- DATA FOR THE TASK -
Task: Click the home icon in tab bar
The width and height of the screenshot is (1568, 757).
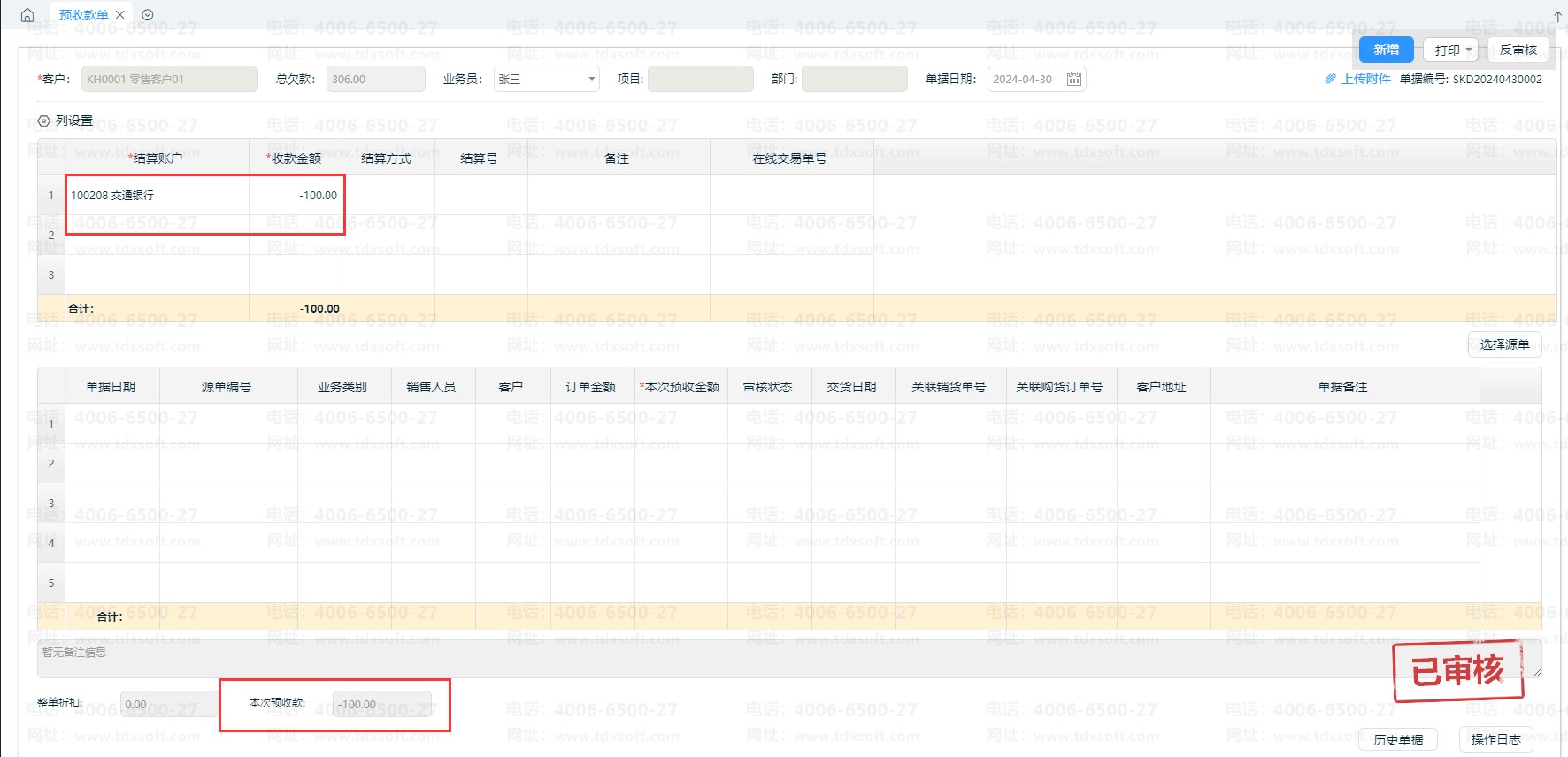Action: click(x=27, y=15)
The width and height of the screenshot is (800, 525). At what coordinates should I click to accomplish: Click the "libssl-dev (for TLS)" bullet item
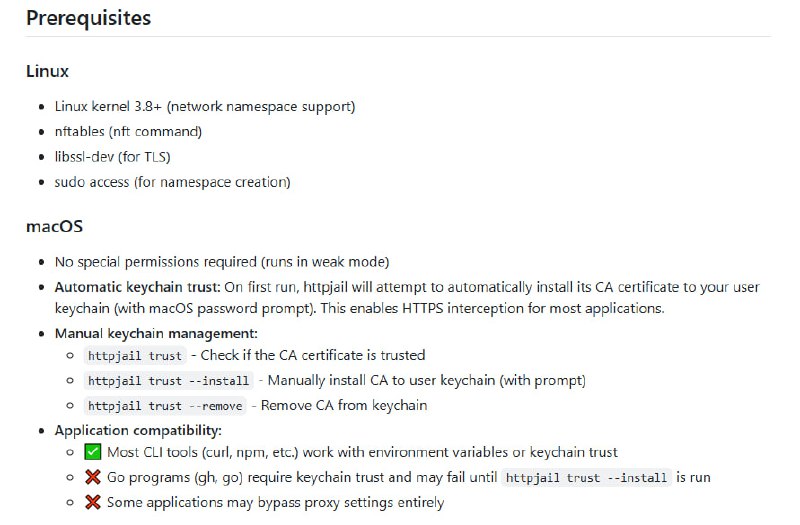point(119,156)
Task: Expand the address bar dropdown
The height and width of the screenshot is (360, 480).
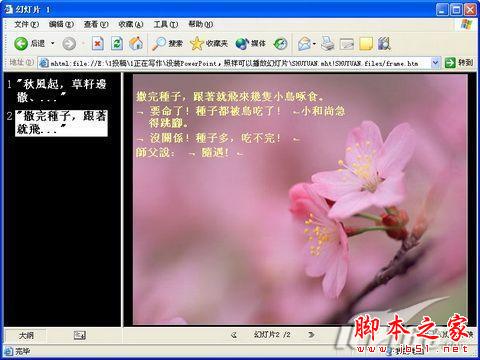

- ASSIGNMENT -
Leave every picture out and set down exactly the lines running from the one with "The width and height of the screenshot is (1568, 757)." to the last line of the material above.

- EXPECTED ANSWER -
The width and height of the screenshot is (1568, 757).
Action: click(x=27, y=15)
The width and height of the screenshot is (800, 525). At what coordinates should I click to accomplish: Click the "libssl-dev (for TLS)" bullet item
point(119,156)
Task: Expand the address bar dropdown
The height and width of the screenshot is (360, 480).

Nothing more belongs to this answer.